海老坂武『サルトル』

◆海老坂武『サルトル−「人間」の思想の可能性−』岩波新書、2005年5月
20世紀を代表する思想家サルトル。そのサルトルは、1905年6月21日にパリで生れた。したがって、今年2005年はサルトルの生誕100年の年にあたる。どうやら、フランスでは今年はサルトル関連のイベントがたくさんあるらしい。関連本もきっと出るのだろうなあ。日本でもサルトル関連の研究書とか出るのだろうか。
本書は、サルトルの入門書かなと気軽に読み始めたのだけど、その予測は大きく外れた。これは入門書ではない。ある程度サルトルの著作に慣れ親しんでいないと、けっこうついて行くのが難しいかもしれない。
副題通り、サルトルの思想や活動を<人間の思想>と著者は最後にまとめている。ヒューマニズムにせよ、アンチ・ヒューマニズムにせよ、サルトルは一貫して「人間」について思考しつづけた思想家であるということだ。

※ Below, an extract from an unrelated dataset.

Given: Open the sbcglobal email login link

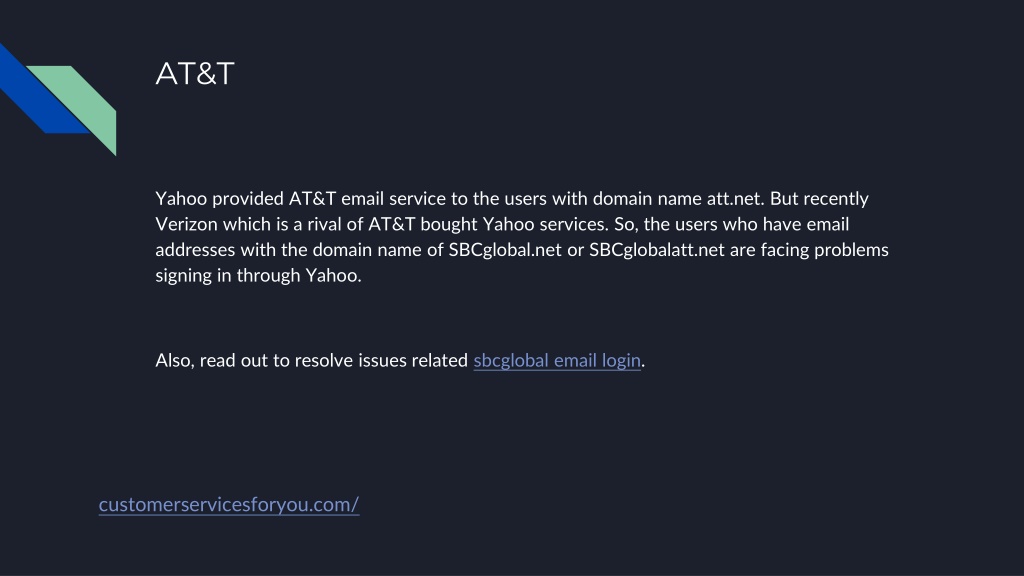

重要なのは、人間が見失われようとしている時代に、彼が人間とは何かを問い続けてきたことだ。人間と世界、人間と人間、社会と社会、人間と歴史、その関係を考え続けてきたことだ。とりわけ、人間の物化、非人間性はどこから来るのかを、人間は人間以下の存在から抜けだせるかどうかを考え続けてきたことだ。(p.183)

構造主義や、その後の思想の流れのなかで「人間中心主義」の思想は批判にさらされてきたわけだけど、結局はまた「人間」へと思想は戻っていくのかなあと思う。「人間中心主義」で批判された「人間」とは別の形での「人間」の思想。こういう思想が現れるのかどうか。その時、再びサルトルの思想に可能性を見出すことができるのだろうか。